Black et Scholes (1973) ont suggéré, dans un article fondateur, que dans une société financée par emprunt et par capitaux propres, détenir les capitaux propres revient à détenir une option d’achat sur les actifs de l’entreprise. Imaginez une entreprise dont les actifs valent 100 $, et qui sont financés par une obligation à un an d’une valeur de 35 $ et 65 $ en actions. À l’échéance de l’obligation, les actionnaires peuvent exercer leur option (payer 35 $ pour rembourser l’obligataire), tout comme les détenteurs d’une option d’achat paieraient le prix d’exercice à l’échéance pour acquérir l’actif sous-jacent.
Les modèles d’évaluation des options, qui fonctionnent bien dans la pratique, stipulent que plus la volatilité de l’actif sous-jacent est élevée, plus la valeur de l’option est élevée. Remplacer le mot « option » par « actions » signifie que, selon la théorie de l’évaluation des options, une volatilité plus élevée se traduit par une valeur des actions plus élevée. Étant donné que les prix des actifs et les rendements espérés sont inversement liés, une volatilité plus élevée entraîne des rendements espérés plus faibles, et non plus élevés.
Pour résumer, le CAPM affirme que la volatilité et les rendements espérés sont positivement corrélés, tandis que la théorie de l’évaluation des options dit exactement le contraire. Cependant, je pense que les modèles multifactoriels, tels que le modèle à cinq facteurs de Fama-French, réconcilient ces points de vue contradictoires.
La théorie de l’évaluation des options et les modèles multifactoriels d’évaluation des actifs nous disent que les acheteurs d’« actifs spéculatifs » ou d’« actions de loterie » ne sont ni stupides ni irrationnels. Ce sont des investisseurs à la recherche de risques qui ne se soucient peut-être même pas des rendements espérés. Ce qui les intéresse, c’est la possibilité de rendements extrêmement élevés, ce qui est très différent. Les portefeuilles largement diversifiés conviennent aux investisseurs à long terme qui cherchent à créer un patrimoine lentement mais sûrement et à gérer les risques de manière rigoureuse. Les portefeuilles concentrés, en particulier lorsqu’ils détiennent des actions volatiles, sont destinés à ceux qui cherchent à multiplier leur richesse rapidement, ou à multiplier leur richesse dans une bien plus grande mesure à long terme. Ils poursuivent cette stratégie malgré sa forte probabilité d’échec pour se donner une chance de devenir extrêmement riches, comme les acheteurs de billets de loterie.

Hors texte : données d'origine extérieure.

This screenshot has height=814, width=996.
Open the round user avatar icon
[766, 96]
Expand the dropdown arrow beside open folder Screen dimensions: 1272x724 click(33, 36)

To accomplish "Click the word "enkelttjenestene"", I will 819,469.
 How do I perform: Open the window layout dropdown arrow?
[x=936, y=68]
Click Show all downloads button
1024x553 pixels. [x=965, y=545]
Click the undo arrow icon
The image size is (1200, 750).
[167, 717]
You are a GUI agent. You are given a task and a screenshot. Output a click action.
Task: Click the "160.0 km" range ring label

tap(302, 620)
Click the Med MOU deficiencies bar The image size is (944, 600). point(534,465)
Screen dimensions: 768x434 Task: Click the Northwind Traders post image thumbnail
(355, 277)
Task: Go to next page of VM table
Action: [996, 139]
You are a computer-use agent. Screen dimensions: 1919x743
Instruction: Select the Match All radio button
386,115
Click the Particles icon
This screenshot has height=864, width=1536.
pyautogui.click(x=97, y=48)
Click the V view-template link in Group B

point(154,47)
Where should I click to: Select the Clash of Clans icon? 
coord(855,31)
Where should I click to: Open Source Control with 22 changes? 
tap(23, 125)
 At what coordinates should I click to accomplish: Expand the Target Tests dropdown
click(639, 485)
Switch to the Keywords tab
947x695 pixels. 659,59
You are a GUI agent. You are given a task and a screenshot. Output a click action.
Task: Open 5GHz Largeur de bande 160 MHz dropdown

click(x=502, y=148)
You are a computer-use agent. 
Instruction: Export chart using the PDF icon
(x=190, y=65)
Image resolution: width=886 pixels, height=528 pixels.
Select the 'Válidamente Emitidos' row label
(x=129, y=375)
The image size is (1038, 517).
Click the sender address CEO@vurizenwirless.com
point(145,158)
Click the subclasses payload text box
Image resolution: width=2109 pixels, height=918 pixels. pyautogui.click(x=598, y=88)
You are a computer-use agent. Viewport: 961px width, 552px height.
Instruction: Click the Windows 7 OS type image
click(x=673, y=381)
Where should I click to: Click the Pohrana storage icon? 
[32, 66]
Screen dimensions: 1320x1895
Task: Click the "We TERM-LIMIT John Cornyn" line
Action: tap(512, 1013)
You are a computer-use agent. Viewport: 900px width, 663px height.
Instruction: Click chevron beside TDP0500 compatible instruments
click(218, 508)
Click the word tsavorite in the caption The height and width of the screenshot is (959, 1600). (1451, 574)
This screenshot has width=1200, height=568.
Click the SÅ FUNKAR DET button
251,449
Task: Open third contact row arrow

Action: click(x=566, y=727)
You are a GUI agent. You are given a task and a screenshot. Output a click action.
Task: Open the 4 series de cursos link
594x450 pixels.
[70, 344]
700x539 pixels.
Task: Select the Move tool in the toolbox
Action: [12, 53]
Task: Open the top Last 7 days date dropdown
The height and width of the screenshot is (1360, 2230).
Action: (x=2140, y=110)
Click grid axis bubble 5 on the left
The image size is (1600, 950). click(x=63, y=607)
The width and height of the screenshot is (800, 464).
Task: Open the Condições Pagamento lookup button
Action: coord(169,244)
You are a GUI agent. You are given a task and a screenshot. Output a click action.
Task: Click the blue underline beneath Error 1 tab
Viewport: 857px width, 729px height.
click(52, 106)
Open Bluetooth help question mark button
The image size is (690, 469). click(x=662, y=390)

Tout a un prix. Si vous souhaitez bâtir un patrimoine important patiemment et méthodiquement, avec des chances de succès élevées, un portefeuille diversifié est ce dont vous avez besoin. Si vous cherchez à créer une fortune spectaculaire, un portefeuille concentré est un choix légitime. Mais attention, il y a de fortes chances que vous finissiez bien plus pauvre qu’un investisseur méthodique.
Alors, quel genre d’investisseur êtes-vous?